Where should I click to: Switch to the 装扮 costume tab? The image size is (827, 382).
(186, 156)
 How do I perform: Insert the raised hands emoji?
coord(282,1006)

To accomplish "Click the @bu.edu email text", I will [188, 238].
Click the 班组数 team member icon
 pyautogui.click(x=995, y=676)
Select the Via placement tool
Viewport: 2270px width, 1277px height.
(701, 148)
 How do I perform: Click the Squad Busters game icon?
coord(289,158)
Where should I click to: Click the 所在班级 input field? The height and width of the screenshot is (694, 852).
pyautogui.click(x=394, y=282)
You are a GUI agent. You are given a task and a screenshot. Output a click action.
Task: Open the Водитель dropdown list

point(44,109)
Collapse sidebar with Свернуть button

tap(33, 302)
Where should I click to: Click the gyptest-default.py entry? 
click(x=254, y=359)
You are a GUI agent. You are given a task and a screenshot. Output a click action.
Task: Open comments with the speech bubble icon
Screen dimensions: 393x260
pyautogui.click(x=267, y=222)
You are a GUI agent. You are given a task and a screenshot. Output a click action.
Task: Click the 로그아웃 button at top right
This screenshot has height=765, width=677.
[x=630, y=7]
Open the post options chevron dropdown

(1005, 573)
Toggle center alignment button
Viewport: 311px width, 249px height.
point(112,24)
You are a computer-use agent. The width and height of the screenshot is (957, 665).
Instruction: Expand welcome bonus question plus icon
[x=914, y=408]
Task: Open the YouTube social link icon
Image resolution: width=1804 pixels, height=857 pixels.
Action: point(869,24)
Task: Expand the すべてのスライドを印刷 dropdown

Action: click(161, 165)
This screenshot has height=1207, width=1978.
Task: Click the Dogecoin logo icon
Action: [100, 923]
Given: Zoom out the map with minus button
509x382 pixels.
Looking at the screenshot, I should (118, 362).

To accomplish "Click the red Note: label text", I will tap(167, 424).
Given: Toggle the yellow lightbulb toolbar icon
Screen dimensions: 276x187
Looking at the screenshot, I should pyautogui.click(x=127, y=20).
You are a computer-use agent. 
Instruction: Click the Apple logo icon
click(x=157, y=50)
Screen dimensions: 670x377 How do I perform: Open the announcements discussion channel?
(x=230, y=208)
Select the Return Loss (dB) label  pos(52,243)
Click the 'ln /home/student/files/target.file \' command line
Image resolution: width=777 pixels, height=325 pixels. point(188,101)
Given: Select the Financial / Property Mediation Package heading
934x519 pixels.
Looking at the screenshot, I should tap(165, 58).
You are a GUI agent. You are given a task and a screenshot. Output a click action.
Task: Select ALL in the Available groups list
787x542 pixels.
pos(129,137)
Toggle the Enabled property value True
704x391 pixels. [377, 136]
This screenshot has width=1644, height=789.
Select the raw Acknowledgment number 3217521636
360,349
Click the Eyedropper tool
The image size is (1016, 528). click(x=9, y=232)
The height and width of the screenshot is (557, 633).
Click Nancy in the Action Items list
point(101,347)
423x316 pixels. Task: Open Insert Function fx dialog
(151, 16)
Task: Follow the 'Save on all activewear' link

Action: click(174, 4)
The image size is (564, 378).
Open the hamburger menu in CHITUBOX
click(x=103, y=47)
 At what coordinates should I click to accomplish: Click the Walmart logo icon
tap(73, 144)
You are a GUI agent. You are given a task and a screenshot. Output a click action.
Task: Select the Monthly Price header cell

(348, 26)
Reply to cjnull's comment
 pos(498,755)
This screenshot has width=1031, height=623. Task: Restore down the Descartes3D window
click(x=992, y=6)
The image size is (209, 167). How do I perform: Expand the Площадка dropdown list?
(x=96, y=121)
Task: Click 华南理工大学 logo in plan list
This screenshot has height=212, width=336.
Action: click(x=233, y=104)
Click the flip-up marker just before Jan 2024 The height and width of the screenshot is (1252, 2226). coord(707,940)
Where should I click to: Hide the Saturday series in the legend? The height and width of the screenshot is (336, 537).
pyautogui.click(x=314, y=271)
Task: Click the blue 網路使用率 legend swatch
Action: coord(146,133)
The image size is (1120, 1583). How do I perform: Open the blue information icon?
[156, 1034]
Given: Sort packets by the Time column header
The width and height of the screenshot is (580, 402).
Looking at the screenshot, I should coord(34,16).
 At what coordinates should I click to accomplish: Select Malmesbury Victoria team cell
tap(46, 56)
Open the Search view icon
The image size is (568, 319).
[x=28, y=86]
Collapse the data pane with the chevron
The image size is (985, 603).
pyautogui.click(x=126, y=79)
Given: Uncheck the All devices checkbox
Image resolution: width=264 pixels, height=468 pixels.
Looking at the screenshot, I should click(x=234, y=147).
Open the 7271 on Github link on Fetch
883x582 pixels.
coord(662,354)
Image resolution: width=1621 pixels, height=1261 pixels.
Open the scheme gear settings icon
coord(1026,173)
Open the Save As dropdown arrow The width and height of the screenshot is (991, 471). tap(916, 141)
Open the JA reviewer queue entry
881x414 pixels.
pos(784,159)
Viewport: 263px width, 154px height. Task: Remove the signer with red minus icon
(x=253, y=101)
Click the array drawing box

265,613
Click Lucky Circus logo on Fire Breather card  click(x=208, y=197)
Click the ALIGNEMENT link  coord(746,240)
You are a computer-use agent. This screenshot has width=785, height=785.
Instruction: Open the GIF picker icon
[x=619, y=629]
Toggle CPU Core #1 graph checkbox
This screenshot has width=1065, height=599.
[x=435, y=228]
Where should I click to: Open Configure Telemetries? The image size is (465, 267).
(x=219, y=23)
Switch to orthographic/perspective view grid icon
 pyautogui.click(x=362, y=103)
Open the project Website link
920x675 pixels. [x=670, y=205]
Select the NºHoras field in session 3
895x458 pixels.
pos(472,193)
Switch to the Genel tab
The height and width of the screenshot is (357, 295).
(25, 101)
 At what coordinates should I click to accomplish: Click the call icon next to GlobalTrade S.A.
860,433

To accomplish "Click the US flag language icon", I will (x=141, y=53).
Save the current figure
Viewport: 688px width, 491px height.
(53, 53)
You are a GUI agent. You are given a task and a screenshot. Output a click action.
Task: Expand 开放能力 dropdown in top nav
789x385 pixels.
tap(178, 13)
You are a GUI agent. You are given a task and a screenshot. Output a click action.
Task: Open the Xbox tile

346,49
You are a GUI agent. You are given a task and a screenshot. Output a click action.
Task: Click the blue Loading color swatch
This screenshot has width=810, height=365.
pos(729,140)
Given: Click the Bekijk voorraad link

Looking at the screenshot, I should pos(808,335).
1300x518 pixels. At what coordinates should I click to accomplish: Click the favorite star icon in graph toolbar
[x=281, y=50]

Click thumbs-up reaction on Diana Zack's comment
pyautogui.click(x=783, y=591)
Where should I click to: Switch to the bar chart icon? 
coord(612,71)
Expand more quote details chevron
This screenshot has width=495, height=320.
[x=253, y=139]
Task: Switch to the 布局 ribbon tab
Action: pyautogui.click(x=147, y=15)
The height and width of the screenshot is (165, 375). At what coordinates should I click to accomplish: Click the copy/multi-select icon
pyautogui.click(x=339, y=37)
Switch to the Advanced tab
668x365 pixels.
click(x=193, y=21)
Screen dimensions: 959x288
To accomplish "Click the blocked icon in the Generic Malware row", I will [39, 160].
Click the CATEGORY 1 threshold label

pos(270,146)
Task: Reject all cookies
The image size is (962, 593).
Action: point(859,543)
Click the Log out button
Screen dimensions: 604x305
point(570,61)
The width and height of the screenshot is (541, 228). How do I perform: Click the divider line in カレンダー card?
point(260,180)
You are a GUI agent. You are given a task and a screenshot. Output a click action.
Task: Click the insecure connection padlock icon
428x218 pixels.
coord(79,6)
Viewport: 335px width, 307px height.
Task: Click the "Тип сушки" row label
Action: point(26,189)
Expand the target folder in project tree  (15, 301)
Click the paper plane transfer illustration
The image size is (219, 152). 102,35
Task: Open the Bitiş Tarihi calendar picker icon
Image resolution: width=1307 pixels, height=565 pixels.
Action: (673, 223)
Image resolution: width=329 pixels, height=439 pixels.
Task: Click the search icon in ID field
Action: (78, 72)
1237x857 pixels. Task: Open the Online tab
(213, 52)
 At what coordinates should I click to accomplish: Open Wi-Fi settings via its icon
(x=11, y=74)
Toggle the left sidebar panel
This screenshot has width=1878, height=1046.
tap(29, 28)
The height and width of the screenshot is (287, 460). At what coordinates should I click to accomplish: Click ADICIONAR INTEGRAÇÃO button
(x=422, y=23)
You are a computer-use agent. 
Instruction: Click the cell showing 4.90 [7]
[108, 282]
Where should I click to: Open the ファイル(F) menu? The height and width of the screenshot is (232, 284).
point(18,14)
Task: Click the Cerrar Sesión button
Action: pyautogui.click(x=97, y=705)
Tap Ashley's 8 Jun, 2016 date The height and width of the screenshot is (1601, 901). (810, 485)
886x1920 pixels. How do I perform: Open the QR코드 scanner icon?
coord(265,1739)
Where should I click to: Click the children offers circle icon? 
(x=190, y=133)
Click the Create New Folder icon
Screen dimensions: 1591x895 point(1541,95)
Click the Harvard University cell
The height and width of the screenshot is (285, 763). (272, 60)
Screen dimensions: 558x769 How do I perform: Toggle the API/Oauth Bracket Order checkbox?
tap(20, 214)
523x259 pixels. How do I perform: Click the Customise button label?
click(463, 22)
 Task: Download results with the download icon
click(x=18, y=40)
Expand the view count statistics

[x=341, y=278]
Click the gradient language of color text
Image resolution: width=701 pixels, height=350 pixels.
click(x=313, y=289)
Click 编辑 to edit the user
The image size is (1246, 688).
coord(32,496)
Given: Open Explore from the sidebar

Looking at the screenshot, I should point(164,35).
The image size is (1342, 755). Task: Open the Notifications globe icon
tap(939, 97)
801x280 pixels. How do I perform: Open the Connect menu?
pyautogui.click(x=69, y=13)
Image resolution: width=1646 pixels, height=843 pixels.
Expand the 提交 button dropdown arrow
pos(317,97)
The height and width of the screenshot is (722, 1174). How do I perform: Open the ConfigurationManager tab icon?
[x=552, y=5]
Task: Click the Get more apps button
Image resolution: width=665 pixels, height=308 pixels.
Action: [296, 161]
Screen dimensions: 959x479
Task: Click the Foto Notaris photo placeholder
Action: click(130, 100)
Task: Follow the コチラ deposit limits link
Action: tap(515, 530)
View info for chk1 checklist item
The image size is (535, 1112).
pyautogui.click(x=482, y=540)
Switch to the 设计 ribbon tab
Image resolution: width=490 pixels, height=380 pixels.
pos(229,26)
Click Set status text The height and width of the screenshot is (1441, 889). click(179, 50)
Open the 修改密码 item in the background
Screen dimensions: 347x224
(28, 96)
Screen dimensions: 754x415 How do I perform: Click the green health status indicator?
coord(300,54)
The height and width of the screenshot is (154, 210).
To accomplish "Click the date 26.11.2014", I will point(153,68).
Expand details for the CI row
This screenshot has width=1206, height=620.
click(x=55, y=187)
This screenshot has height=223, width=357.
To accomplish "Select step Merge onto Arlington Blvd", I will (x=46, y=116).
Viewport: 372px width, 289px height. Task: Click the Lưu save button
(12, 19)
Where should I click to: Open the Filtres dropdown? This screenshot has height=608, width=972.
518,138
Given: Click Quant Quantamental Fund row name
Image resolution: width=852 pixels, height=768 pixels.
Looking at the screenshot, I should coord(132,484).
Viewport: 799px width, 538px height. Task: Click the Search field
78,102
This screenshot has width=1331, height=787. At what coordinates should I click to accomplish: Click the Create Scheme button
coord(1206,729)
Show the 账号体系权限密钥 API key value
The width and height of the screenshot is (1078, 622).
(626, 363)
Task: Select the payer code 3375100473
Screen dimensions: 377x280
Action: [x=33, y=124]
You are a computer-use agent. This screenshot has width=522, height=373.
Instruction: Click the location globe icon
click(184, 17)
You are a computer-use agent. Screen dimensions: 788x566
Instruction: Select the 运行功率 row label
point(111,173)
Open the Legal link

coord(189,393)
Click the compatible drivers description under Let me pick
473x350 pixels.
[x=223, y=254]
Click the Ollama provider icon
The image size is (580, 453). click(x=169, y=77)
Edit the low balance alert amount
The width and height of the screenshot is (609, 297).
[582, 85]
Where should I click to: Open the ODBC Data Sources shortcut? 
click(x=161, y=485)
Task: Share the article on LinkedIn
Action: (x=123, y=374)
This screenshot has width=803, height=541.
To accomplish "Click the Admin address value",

◆ ◆ ◆

**GOAL**
Write out, as a JSON list of strings with one string per line, the lines of the records from the first line through the line containing "pyautogui.click(x=394, y=282)", including both, and leave out blank lines.

**SOLUTION TO THE PROBLEM**
[
  "Where should I click to: Switch to the 装扮 costume tab? The image size is (827, 382).",
  "(186, 156)",
  " How do I perform: Insert the raised hands emoji?",
  "coord(282,1006)",
  "To accomplish \"Click the @bu.edu email text\", I will [188, 238].",
  "Click the 班组数 team member icon",
  " pyautogui.click(x=995, y=676)",
  "Select the Via placement tool",
  "Viewport: 2270px width, 1277px height.",
  "(701, 148)",
  " How do I perform: Click the Squad Busters game icon?",
  "coord(289,158)",
  "Where should I click to: Click the 所在班级 input field? The height and width of the screenshot is (694, 852).",
  "pyautogui.click(x=394, y=282)"
]